Broker shifts focus to financual institutions after loss of PI team to Marsh
Aon will service its Scottish professional risks business from Manchester after losing a team to rival Marsh, Insurance Times has learned.
Aon said it would not replace the four members of its Scottish professional risks team, who were specialists in professional indemnity (PI) for architects, engineering and construction companies.
Instead it will shift its professional risks focus to financial institutions business such as hedge funds, fund managers and banks.
This business will be handled from Aon’s Manchester office.
An Aon spokesman said all PI accounts will remain and did not anticipate any losses. “We will successfully serve Scotland [for PI] out of Manchester,” he added.
The spokesman added that the majority of clients that the team looked after were small Scottish companies.
The four brokers joining Marsh at the broker’s Finpro national business division are Garry Hill, Mhairi Scott-Bennett, Shona Van der Merwe and Robert Morris.
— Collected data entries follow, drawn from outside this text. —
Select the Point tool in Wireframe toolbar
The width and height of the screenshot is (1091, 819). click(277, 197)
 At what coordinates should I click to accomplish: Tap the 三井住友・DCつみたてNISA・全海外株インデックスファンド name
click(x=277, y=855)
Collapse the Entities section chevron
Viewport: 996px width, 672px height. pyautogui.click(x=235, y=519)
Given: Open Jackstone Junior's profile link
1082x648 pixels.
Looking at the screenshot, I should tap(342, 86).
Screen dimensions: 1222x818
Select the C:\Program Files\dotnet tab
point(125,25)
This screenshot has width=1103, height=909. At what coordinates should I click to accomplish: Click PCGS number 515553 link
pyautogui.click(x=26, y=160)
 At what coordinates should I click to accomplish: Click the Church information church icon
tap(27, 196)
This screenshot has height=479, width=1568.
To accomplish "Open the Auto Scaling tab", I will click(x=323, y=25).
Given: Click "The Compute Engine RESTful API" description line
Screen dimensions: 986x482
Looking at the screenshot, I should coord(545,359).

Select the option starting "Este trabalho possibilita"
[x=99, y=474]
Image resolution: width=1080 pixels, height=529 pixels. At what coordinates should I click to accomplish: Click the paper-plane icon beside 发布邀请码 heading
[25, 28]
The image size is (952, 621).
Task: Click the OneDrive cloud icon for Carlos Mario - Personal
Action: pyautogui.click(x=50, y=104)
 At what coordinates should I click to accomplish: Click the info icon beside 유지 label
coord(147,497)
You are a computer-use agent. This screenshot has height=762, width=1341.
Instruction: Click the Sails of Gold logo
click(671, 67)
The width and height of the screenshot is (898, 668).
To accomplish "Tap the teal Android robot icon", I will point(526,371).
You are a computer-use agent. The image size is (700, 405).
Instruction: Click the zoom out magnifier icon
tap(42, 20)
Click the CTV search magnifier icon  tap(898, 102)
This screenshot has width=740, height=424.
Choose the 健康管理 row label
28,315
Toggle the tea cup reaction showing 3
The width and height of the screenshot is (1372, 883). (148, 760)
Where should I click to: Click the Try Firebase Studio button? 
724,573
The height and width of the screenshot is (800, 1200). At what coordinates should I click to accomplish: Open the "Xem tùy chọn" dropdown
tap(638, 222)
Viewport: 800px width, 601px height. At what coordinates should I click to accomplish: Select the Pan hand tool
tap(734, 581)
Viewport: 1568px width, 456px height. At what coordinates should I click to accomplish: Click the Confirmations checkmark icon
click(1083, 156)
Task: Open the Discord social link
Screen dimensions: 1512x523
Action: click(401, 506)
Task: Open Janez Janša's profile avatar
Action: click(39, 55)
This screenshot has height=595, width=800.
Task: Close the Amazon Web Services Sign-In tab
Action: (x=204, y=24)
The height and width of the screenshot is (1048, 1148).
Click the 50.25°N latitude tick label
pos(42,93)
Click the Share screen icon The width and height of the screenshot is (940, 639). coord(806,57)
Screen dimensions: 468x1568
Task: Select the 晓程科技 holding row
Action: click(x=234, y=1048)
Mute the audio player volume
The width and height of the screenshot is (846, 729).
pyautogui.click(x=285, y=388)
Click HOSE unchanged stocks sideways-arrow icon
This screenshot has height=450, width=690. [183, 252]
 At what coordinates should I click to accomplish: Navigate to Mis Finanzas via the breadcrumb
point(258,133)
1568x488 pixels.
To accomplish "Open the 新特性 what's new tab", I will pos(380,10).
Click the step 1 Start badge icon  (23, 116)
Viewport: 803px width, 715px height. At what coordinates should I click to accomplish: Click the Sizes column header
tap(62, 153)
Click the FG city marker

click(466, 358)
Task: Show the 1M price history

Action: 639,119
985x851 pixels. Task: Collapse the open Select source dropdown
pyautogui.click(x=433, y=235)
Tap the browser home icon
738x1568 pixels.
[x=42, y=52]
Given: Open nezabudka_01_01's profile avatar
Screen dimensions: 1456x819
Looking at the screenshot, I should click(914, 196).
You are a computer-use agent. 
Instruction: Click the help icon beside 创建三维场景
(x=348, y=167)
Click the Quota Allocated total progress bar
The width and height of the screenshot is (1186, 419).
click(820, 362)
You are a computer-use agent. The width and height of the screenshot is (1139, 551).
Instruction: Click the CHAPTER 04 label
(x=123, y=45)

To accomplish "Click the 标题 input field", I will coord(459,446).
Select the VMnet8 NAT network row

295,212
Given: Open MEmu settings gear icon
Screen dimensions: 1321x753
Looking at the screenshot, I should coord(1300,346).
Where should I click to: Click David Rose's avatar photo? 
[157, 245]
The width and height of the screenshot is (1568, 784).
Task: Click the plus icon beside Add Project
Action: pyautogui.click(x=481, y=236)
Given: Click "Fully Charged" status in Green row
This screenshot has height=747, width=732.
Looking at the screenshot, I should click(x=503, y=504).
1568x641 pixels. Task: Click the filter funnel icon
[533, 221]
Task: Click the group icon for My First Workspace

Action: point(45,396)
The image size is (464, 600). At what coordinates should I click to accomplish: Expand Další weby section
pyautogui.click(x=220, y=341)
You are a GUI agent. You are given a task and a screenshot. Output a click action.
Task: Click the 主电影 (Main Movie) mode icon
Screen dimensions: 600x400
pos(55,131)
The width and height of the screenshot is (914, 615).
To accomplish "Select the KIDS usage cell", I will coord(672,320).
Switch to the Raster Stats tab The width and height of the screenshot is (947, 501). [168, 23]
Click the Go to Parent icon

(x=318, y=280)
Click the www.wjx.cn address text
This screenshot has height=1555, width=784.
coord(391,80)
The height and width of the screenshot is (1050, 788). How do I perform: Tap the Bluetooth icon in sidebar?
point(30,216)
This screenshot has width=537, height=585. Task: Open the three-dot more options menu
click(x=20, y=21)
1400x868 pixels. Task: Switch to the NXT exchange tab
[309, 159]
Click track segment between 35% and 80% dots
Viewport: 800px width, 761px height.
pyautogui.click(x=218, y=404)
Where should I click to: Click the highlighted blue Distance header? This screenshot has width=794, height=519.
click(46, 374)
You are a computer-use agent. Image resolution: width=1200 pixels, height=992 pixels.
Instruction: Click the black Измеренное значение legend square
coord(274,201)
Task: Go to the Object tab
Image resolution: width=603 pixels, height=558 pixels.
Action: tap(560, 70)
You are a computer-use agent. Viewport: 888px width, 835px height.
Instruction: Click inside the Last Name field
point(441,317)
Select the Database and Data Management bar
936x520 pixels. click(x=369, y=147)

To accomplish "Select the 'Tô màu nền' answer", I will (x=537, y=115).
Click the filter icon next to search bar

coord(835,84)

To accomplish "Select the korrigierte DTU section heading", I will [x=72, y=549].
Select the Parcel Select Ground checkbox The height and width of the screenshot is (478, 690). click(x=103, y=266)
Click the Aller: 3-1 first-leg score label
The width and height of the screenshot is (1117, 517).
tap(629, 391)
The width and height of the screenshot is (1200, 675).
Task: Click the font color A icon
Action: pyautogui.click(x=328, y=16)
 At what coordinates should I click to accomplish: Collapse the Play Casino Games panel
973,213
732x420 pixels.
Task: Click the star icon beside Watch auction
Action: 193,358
Marsh said the team would be based in its offices in Glasgow and Edinburgh and will focus on client service and development across Finpro’s business in Scotland and the North.
Mike Still, managing director of business development at Marsh’s UK national business division said this local presence was a huge advantage for them over Aon and that the construction sector, under this line of business, was booming.
“If you look at the CBI statistics in terms of growth, the construction sector is forecast to do higher growth than the financial institutions sector,” he added.
Chris Lay, head of national business at Marsh, added: “The latest appointments in Finpro national are testament to our position as the UK’s leading insurance broker and risk adviser.
“The depth and breadth of Marsh’s resources and expertise in both insurance broking and business risk advice places us in an unrivalled position to service our clients’ evolving requirements. Our new recruits will have an important role to play in our plans for growth.”